La chronique Hebdo. Les kamis de la démesure

Redaction

Par Saâd Doussi

Quelle nationalité doit avoir l’Algérien pour vivre décemment dans son pays et éviter de crever loin de la lumière ? Certainement pas algérienne. Probablement posséder deux peaux.  Assurément locataire des étages d’en haut. Etre citoyen de l’Algérie d’en bas s’inscrit forcément dans une logique génétique fortement liée à l’espace géographique de son acte de naissance.  Ainsi, l’Algérien d’en bas est un pauvre citoyen né dans l’immense arrière pays d’un pays qui n’a de budget que pour sa vitrine. Sa frontière natale est limitée à l’Ouest par le chômage, à l’Est par la crise de logement, au Nord par la hogra et au Sud par le désert. Ses parents lui ont légué misère et manque d’eau potable, hérités de père en grand-père depuis que Massinissa est mort. Son école n’est pas chauffée et pour y parvenir, il faut se taper quatre kilomètres à pieds parce que le maire du village a vendu le bus de l’Etat pour payer ses notes d’hôtel à Alger. La durée de vie de son cursus scolaire est aussi brève qu’un moment de vérité dans la bouche d’un ministre de la République. Il a six frères et quatre sœurs. L’ainé est mort au maquis, les deux autres mangés par la mer et ses sœurs se sont mariés avec des cousins bergers.

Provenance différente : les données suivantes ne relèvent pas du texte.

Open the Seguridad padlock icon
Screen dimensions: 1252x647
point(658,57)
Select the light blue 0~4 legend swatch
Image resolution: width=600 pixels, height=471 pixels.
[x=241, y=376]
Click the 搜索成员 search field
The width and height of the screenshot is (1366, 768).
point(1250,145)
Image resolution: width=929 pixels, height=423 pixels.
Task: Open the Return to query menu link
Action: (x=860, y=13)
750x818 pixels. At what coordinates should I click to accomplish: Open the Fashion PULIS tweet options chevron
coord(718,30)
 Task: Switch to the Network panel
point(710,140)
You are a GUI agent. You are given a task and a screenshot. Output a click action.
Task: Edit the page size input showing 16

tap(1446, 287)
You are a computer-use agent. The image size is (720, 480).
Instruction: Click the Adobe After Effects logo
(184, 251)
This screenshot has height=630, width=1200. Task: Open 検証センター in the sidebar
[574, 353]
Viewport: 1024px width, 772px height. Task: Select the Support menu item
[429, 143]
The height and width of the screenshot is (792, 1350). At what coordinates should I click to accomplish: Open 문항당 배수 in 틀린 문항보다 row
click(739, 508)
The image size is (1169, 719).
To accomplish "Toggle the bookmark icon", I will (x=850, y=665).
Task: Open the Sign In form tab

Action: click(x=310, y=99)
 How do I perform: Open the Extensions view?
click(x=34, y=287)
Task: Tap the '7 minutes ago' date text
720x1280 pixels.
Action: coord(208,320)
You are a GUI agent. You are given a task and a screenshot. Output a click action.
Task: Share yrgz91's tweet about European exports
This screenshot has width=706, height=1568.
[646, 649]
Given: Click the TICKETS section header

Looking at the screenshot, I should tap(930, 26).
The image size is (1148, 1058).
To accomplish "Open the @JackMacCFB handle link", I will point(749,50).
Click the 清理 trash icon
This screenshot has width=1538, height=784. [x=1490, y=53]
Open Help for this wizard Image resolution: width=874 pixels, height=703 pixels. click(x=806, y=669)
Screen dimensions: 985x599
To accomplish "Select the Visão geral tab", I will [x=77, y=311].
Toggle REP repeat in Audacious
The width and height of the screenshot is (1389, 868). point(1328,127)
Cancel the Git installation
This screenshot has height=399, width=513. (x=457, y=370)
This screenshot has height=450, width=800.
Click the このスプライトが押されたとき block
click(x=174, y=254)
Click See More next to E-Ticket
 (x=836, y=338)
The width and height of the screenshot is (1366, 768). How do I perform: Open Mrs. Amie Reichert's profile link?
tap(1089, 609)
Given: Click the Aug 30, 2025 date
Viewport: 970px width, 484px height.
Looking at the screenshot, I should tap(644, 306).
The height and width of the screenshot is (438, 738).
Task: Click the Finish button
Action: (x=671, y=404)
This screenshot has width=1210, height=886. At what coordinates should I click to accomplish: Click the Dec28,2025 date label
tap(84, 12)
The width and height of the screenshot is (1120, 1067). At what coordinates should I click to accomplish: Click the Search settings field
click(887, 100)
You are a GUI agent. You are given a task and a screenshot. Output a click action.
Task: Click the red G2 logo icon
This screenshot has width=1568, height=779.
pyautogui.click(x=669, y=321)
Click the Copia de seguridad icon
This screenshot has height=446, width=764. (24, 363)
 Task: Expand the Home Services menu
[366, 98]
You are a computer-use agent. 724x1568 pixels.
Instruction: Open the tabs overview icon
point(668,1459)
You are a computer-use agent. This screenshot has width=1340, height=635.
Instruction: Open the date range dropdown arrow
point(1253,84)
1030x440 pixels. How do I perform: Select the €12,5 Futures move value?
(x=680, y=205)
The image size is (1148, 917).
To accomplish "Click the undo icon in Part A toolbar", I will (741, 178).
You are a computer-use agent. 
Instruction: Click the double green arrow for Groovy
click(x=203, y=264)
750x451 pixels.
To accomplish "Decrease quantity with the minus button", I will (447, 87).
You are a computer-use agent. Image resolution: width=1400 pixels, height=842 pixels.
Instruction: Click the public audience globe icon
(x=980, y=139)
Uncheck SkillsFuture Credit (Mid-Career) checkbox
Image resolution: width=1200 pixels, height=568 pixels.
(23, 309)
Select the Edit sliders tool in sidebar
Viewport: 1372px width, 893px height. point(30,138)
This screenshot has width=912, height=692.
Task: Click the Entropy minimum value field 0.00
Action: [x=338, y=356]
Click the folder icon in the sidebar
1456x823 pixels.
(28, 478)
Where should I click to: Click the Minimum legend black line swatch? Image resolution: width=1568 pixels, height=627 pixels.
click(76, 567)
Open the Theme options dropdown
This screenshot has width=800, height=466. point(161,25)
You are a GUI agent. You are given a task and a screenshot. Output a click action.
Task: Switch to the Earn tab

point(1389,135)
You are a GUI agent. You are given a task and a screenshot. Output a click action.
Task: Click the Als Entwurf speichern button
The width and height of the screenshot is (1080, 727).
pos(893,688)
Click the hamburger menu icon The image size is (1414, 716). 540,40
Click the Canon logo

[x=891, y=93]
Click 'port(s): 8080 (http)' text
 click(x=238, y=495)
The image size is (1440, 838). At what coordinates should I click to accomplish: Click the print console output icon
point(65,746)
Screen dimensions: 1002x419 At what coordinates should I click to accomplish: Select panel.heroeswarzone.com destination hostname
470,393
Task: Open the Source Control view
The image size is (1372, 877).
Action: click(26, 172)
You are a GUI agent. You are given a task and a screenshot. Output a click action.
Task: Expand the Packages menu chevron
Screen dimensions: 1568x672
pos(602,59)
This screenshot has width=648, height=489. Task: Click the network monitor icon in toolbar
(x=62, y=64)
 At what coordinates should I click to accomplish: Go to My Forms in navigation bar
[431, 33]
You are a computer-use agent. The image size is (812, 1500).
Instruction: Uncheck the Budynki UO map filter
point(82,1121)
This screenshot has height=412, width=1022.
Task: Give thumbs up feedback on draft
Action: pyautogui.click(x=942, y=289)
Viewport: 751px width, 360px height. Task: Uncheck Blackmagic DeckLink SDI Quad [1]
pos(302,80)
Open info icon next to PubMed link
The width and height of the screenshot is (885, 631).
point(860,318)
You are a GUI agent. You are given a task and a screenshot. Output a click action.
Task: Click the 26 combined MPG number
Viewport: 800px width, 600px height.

L’Algérien d’en bas évite de regarder en haut de peur d’un torticolis et d’une baffe donnée par un policier en faction devant les villas de la République. Il évite de regarder droit dans les yeux du Pouvoir, change de trottoir lorsqu’il croise les gardiens de la République et quitte la ville quand la République arrive. Il meurt sur la route, de froid ou asphyxié par  des appareils de chauffage défectueux. Il voyage sur des radeaux de fortune et dine, le soir, avec des poissons au fond de la Méditerranée.

Il ne vote pas parce qu’il n’est pas citoyen. Il marche, brûle les pneus et casse les vitrines. Il est pour l’émeute du toit, de l’huile et des matchs de foot perdus. Son village est juste à la lisière de l’indépendance, traversé par des pipelines sans que la cuisine ne fonctionne au gaz de ville. Il a un passeport inutile et un visa fantômatique. Il court en reculant, lève la main pour dire adieu au temps. Il a pour ami l’ennui, pour maitresse un joint et pour avenir un rêve éveillé.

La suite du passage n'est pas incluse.